▶ **Supplied passage**
Shortly after completing my training in both pediatrics and psychiatry, I spoke with a retired child and adolescent psychiatrist who had invested his career in improving the relationship between pediatrics and psychiatry. As I excitedly told him about plans to focus my own career on the interface between the disciplines, he wistfully stared off into the distance, then respectfully observed, "Hope springs eternal now, doesn't it?" It is no accident that I continue to think of him often. A quick MEDLINE search gives reason for despair--collaboration between pediatrics and psychiatry has been a topic of interest, discussion and annoyance for half a century, not only in the United States, but also in a host of different countries and cultures. Parallel systems of care for pediatric physical and mental health problems persist despite recommendations to better integrate existing research-based knowledge into routine clinical practice (e.g., U.S. Public Health Service, 2000). Yet despite several "botched beginnings" between the disciplines and the imperfect nature of existing knowledge and practice, there truly is reason for hope. Psychiatry and its affiliated disciplines now offer a better product that is increasingly relevant to the pediatricians and family physicians who are being called on to manage youths with mental disorders in traditional medical settings.
Reason for Hope
This is an exciting time to be a mental health care professional. Tremendous progress has been made with the nosology and the clinical epidemiology of pediatric mental disorders, and treatments for attention-deficit/hyperactivity disorder (Jensen et al., 2001), anxiety disorders (Birmaher et al., 2003; Kendall et al., 1997; Walkup et al., 2001) and depressive disorders (Brent et al., 1997; Emslie et al., 1997) have demonstrated efficacy, calling attention to gaps between the evidence base and routine clinical practice (Institute of Medicine Committee on Quality of Health Care in America, 2001) and creating a need to expand the scientific basis of usual practice (Ringeisen et al., 2002). The future of child and adolescent psychiatry will likely depend on collaborative efforts with pediatricians, family physicians and affiliated mental health care professionals such as nurses, psychologists and social workers to fill in the gaps by improving the scope and quality of pediatric mental health services.

▶ **Prompt**
Continue the essay on collaboration between pediatrics and psychiatry from its last sentence.

▶ **Dataset records**
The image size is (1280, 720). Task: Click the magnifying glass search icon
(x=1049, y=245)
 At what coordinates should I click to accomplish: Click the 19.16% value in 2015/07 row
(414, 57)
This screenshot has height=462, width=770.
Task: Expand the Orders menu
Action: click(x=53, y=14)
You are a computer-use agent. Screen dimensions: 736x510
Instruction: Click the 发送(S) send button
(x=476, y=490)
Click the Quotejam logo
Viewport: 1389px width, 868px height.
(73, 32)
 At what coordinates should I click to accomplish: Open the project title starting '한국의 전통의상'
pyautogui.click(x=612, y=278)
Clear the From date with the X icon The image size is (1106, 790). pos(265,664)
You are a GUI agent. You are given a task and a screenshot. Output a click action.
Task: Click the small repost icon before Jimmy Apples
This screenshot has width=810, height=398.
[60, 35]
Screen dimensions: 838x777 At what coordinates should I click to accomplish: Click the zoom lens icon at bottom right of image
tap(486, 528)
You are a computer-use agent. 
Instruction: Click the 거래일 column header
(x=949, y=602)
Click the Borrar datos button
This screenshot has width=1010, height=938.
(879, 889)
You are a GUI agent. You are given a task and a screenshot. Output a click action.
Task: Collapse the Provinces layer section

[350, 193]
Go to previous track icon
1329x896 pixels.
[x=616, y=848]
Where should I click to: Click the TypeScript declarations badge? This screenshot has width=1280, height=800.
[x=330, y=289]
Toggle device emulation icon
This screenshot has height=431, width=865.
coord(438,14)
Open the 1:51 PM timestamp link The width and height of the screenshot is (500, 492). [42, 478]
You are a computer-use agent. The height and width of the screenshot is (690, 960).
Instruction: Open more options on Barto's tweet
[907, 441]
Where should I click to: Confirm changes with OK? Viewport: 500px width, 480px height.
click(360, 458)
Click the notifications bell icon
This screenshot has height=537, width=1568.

▶ **Exercise result**
A Shared Challenge
Most youths with psychosocial problems do not receive mental health care services (Rushton et al., 2002), despite as many as one in four suffering from a clinically significant mental disorder (Costello et al., 1988a). The primary care setting is increasingly recognized as being relevant to the management of common pediatric mental disorders, but the role of primary care clinicians in service delivery remains poorly defined on a societal level (Costello and Pantino, 1987; Pincus, 2003). Low rates of primary care clinician recognition and referral of youths with mental disorders are the rule rather than the exception (Costello et al., 1988b; Horwitz et al., 1992; Kelleher et al., 1997), and primary care clinicians report inadequate training in the management of pediatric mental health problems (Kelleher et al., 1997; Rushton et al., 2002). Barriers to pediatric mental health care include stigma, insufficient access to specialty services, a shortage of child and adolescent psychiatrists, imbalances in the geographic distribution of available mental health care professionals, prolonged delays in scheduling appointments, administrative practices that restrict access, and reimbursement problems. Even when a credible referral is offered and available, family compliance with referrals is quite low (Rushton et al., 2002). In addition, primary care clinician management of disorders such as ADHD often fails to meet recommended standards for treatment intensity and follow-up (Jensen et al., 2001), and primary care clinicians are especially uneasy caring for mental health disorders other than ADHD, such as depression (Rushton et al., 2000). Finally, while it is almost certainly true that primary care clinicians and mental health care professionals are dedicated to improving services for pediatric mental disorders, guild issues, differences in experience and training, classification and reimbursement problems, the wish for primacy, and stigma all can interfere with mutually respectful collaboration.
A Bridge to Collaboration?
Despite the challenges outlined above, primary care clinicians remain important resources for families addressing pediatric psychosocial problems (Horwitz et al., 1992). Advantages of the primary care setting include familiarity, proximity and relative acceptability for youths and their families, allowing mental health services to be delivered in the context of an established relationship with the primary care clinician. Most youths with recognized mental disorders are managed by primary care physicians (Rushton et al., 2002), who write the majority of their psychoactive medication prescriptions (Kelleher et al., 1989; Ringeisen et al., 2002). Delivering mental health care services in primary care communicates that physical and mental health are inseparable and may aid in efforts to overcome stigma and the sometimes strained relationships between and among mental health service providers and primary care clinicians (Kelleher et al., 1997).
There is a growing appreciation that mental disorders are most often chronic conditions with a broad range of severity, analogous to asthma, and that high-quality mental health care services are multidisciplinary and collaborative (Pincus, 2003). Consequently, it is unreasonable to expect primary care clinicians to consistently deliver quality mental health care without changes in the organization of primary care health services (Rothman and Wagner, 2003). Successful strategies in adult primary care include using mental health care professionals as educators, consultants, supervisors and/or direct service providers, but specialist involvement alone is less potent than changes in care system design (Katon et al., 2001; Von Korff et al., 1997; Wagner, 2000).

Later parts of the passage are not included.